Taking nearly three years to construct, Will Ryman’s The Situation Room, 2014 was exhibited at Kasmin Gallery, New York in 2015. Will Ryman’s life-size tableau made of fiberglass, wood, fabric, epoxy, coated with coal, is based on Pete Souza’s iconic photograph of President Obama, military officials, and members of the administration viewing in real time from the Situation Room of the West Wing, Osama bin Laden’s capture in Pakistan in 2011. Ryman deliberately reduced the dramatic narrative to its elemental parts. By covering the sculpted tableau in crushed coal - a polemical natural resource since The Industrial Revolution - Ryman alludes to the complicated consequences of human progress and to the eternal existence of war throughout history. The artist explains, “I erased a lot of the identity of the faces in that room, because for me, the interesting thing about the piece is the situation itself. It is one that has been repeating itself throughout history and will probably continue to repeat itself.” Ryman’s sculpture transforms an illustration of a crucial military action by an American president into a timeless representation of leadership in the face of war.

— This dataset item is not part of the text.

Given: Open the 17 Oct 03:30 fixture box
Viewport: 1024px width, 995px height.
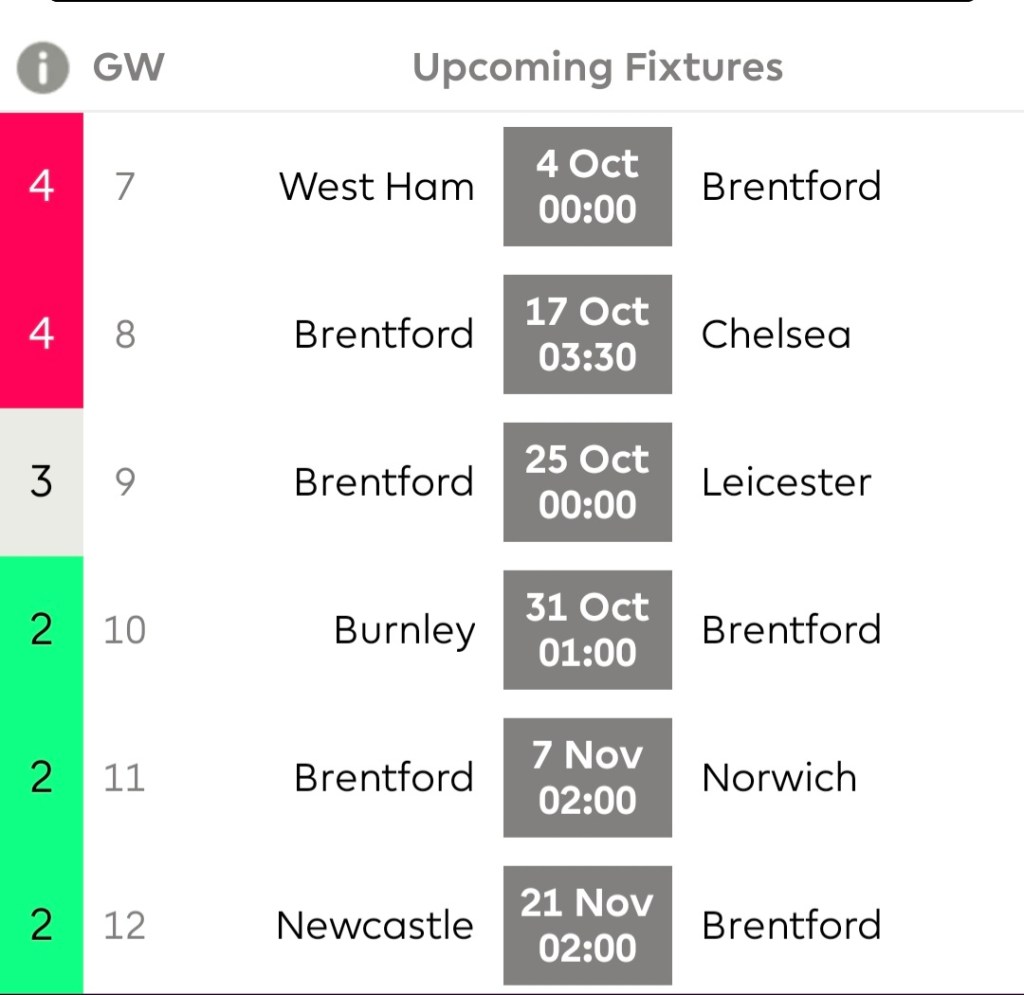Looking at the screenshot, I should [587, 334].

Ryman’s first public art project in Europe was a three-part installation created for Parc de la Villette, Paris. Surrounding the park’s Place de la Fontaine aux Lions, Ryman placed seven sulfur-yellow sculpted “heads” ranging in height from three to four meters. Sculpted in clay, cast in resin, and then painted, Will Ryman’s abstract forms were titled with lines from Samuel Beckett’s Waiting for Godot, 1948. Ryman’s Sisyphus, a four-meter tall dark bronze sculpture titled after Albert Camus’ absurdist narrative, was installed on the Prairie du Cercle Nord. Ryman’s Pac-Lab, a series of brightly colored walls and pathways designed to mimic a videogame maze in large-scale, which visitors could enter and navigate, was situated on the park’s Prairie du Cercle Nord. Pac-Lab was conceived as a monument suitable for our era, reflecting the constant choices and many paths we navigate daily - whether in a physical space or a virtual reality.

==Personal life==
Will Ryman, the son of the artists Merrill Wagner and Robert Ryman (1930-2019), lives in New York City with his son, Aiden.